India has indeed come a long way from the time when Nehru was reported to have told the first C-in-C of Independent India, General Roy Bucher, to scrap the Indian Army as India was a peace loving country and the police were good enough. This was of course before the tribal raiders from Pakistan came knocking on Srinagar’s doors and the Indian Army was deployed overnight in Kashmir to stem the advancing marauders. He was forced to acknowledge the necessity of the armed forces with a belligerent Pakistan determined to do whatever it took to keep India engaged militarily. Nehru engaged a British Operations Research scientist PMS Blackett to recommend measures to modernise the Indian Armed Forces. Blackett recommended only a tactical IAF with emphasis on Air Defence, a Navy without any aircraft carriers or destroyers and an Army without any complex weapon platforms.
All this was based on the assessment that India had no threat except from Pakistan. Nehru, however, was conscious of India’s position astride the Indian Ocean, and was wholly in favour of a strong Navy. Incidentally, the Indian Navy was the least Indianised Force and had a British Naval Chief till 1954. The senior most Naval officer was Lieutenant Commander DN Mukherjee. 33 Warships with about 1300 personnel under 15 officers was what the Indian Navy had at the time of partition. HMIS Delhi was commissioned in Sep 1948. Three R class Destroyers and one landing craft were transferred from the Royal Navy in 1949 in a mutually beneficial arrangement against the war time credit surplus owed to India. This was however totally inadequate to meet the rather ambitious charter of the Indian Navy which included safety of Indian shipping, coastal defence protection, escorts and assault craft for landing on hostile shores and in conjunction with the IAF, protection against an invasion Force. India got its first aircraft carrier, INS Vikrant, a refurbished version of the British HMS Hercules in 1961. It was in service till 1997 and scrapped in 2014 when it could no longer be maintained as a museum.

> _COLLECTED DATA_:
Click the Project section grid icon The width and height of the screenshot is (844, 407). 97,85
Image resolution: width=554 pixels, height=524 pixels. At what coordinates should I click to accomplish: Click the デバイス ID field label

> _WHAT YOU WILL DO_: Carry on the piece about India's armed forces after independence from the point where it stops. None of the lines are needed here.

> _RESULT FOR THIS TASK_:
On 2 Sep, fittingly in accordance with the Indian concept of reincarnation, INS Vikrant was launched by the PM in Kochi. Sea Mariners believe that Ships too have souls, and that the soul of our first aircraft carrier has been transmigrated into this spanking new platform that is 261 metres long and 62 metres wide.
It is a veritable floating city that can sustain itself independently equipped with 32 air defence Barak Missiles, the Mareech torpedo defence system and Kavach anti missile system. Its main offensive power is of course the 30 aircraft that it can carry on board. The 76% indigenous content achieved, especially in production of war grade steel, is a true testament to how much India has succeeded in overcoming the limitations of having been bypassed by the industrial revolution. An aircraft carrier does not operate alone and has escort destroyers, frigates, minesweepers and corvettes and even submarines forming a potent CBG or Carrier Battle Group carrying a potent punch even while operating far away from its own shores. Little wonder that China has built three aircraft carriers with two more on the way as it strives to challenge the dominance of the US Navy which has 11 aircraft carriers.
So what is next for the Indian Navy? The Indian Navy has always been seeking a minimum of three aircraft carriers – one each for the Western and the Eastern Seaboard and one on maintenance/ refit. Indeed, India’s other aircraft carrier, INS Vikramidtya is undergoing refit right now a process which takes two to three years. In the 1962 war it had no role to play since even the IAF was not called upon to play an offensive role. During the 1965 war, INS Vikrant was left out of battle since it had been undergoing refit. The 1971 war was however another story and the INS Vikrant was based in the Eastern Seaboard, playing a major role in blockading East Pakistan. A third aircraft carrier for the Indian Navy is therefore very much on the cards with the CSL’s Chairman and Managing Director promising 86% indigenisation and thereby a huge multiplier effect on the economy when sums of the order of Rs 20000 crores are spent.
However, not everyone agrees that the aircraft carrier is the best way to project power especially for a country like India with a traditionally defensive mindset. They argue that aircraft carriers are inherently vulnerable and susceptible to sneak attacks by submarines, unmanned subsurface vehicles, and drone swarms that can evade most air defence systems. They suggest that our littoral islands in Andaman and Nicobar and Lakshadeep are better suited for development as ‘land aircraft carriers’ much like what China has done in the South China sea by developing shoals and rocky outcrops into Naval Bases.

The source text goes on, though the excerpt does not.